Impaired Muscle Relaxation and Mitochondrial Fission Associated With Genetic Ablation of Cytoplasmic Actin Isoforms

Allison R O'Rourke et al. FEBS J. .
Free PMC article

Abstract

While α-actin isoforms predominate in adult striated muscle, skeletal muscle-specific knockouts (KOs) of nonmuscle cytoplasmic βcyto - or γcyto -actin each cause a mild, but progressive myopathy effected by an unknown mechanism. Using transmission electron microscopy, we identified morphological abnormalities in both the mitochondria and the sarcoplasmic reticulum (SR) in aged muscle-specific βcyto - and γcyto -actin KO mice. We found βcyto - and γcyto -actin proteins to be enriched in isolated mitochondrial-associated membrane preparations, which represent the interface between mitochondria and sarco-endoplasmic reticulum important in signaling and mitochondrial dynamics.
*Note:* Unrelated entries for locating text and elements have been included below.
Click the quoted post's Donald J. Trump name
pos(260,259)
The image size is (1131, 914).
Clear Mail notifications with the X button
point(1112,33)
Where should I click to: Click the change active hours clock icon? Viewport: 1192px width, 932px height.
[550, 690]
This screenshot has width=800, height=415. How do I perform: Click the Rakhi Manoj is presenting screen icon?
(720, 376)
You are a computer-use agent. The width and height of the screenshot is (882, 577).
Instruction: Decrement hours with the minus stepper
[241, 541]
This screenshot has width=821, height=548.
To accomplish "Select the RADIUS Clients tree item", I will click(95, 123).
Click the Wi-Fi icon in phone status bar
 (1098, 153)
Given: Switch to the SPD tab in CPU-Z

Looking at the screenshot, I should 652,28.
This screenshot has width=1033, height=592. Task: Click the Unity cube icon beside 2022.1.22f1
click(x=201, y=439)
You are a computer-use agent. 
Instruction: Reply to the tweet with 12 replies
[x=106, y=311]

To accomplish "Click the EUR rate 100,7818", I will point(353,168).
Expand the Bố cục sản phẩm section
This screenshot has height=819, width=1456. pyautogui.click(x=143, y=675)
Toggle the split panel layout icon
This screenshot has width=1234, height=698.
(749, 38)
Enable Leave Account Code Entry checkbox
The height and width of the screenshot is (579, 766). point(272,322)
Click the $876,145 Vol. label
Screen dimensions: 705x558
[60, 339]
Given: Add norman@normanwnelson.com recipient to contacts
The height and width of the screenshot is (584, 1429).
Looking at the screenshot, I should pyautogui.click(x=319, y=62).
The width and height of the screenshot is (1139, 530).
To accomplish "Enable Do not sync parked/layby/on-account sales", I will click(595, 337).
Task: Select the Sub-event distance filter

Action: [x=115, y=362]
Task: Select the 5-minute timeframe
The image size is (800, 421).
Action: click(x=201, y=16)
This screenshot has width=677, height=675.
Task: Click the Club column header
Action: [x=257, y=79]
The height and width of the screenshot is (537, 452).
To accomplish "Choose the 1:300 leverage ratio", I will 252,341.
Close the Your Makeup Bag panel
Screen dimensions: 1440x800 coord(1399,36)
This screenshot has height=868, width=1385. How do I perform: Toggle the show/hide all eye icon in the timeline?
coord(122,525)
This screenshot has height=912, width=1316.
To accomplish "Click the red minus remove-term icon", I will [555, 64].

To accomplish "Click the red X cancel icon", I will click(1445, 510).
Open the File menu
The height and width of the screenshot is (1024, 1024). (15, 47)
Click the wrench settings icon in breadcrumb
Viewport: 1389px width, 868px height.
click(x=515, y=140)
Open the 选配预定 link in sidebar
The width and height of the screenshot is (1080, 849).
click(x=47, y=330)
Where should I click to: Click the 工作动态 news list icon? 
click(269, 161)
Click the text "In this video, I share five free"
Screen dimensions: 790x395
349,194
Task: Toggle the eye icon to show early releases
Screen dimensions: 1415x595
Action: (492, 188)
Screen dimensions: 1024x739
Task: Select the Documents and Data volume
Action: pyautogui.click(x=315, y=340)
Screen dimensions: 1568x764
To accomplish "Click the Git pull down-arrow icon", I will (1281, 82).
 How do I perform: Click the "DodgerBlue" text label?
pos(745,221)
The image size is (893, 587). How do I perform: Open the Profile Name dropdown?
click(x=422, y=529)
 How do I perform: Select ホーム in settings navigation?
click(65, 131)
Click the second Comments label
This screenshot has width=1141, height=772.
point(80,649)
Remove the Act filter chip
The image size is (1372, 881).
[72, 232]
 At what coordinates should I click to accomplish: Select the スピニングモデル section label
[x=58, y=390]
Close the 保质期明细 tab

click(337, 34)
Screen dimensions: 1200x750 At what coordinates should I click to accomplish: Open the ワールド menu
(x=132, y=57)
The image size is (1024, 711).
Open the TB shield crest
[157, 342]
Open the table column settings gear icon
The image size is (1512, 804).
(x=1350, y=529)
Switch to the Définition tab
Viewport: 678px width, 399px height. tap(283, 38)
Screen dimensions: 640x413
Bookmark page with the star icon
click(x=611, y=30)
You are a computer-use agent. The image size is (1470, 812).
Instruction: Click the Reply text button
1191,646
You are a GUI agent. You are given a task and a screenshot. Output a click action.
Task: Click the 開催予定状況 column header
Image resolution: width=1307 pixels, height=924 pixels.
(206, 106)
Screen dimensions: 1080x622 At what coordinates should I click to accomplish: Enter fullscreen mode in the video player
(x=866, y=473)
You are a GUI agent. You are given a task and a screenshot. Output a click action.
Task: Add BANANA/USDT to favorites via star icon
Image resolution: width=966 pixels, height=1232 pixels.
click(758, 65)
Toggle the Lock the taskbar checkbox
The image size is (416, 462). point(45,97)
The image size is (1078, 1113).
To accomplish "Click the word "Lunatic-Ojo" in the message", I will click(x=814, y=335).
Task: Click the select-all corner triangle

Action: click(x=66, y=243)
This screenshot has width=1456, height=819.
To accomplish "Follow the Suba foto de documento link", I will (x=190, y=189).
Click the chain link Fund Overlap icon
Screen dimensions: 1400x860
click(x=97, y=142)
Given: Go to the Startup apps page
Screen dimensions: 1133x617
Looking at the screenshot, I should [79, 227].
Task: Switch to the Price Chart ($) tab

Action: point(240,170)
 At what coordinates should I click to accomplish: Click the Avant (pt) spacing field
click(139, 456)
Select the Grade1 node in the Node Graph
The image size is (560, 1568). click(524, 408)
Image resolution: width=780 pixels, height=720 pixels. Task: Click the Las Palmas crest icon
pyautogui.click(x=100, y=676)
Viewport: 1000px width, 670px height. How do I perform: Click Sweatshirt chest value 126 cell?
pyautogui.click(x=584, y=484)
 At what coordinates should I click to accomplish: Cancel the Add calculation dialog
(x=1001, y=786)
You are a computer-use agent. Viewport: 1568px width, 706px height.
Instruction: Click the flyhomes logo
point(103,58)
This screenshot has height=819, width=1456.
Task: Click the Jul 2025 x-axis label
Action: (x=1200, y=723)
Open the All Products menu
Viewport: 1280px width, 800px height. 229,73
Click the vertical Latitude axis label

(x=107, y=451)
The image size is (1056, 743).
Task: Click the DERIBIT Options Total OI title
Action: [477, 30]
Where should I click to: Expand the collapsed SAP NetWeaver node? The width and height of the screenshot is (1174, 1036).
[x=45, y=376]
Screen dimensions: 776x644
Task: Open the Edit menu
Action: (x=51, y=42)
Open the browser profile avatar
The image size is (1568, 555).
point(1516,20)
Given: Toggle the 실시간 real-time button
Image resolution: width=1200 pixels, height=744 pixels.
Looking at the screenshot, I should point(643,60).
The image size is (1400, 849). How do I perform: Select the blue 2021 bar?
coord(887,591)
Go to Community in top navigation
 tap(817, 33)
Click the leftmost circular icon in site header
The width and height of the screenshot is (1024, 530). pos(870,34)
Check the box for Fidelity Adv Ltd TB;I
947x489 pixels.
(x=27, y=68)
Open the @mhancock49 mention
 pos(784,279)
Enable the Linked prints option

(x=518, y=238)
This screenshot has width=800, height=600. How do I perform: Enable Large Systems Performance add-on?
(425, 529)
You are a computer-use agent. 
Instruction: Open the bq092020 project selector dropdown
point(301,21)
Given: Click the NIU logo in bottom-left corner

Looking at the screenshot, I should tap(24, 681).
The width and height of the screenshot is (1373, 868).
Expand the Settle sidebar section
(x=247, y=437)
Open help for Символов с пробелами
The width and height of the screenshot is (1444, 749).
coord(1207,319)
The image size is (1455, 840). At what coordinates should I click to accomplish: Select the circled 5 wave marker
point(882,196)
We also measured significantly elongated and interconnected mitochondrial morphologies associated with a significant decrease in mitochondrial fission events in primary mouse embryonic fibroblasts lacking βcyto - and/or γcyto -actin. Interestingly, mitochondrial respiration in muscle was not measurably affected as oxygen consumption was similar in skeletal muscle fibers from 12 month-old muscle-specific βcyto - and γcyto -actin KO mice. Instead, we found that the maximal rate of relaxation after isometric contraction was significantly slowed in muscles of 12-month-old βcyto - and γcyto -actin muscle-specific KO mice. Our data suggest that impaired Ca2+ re-uptake may presage development of the observed SR morphological changes in aged mice while providing a potential pathological mechanism for the observed myopathy.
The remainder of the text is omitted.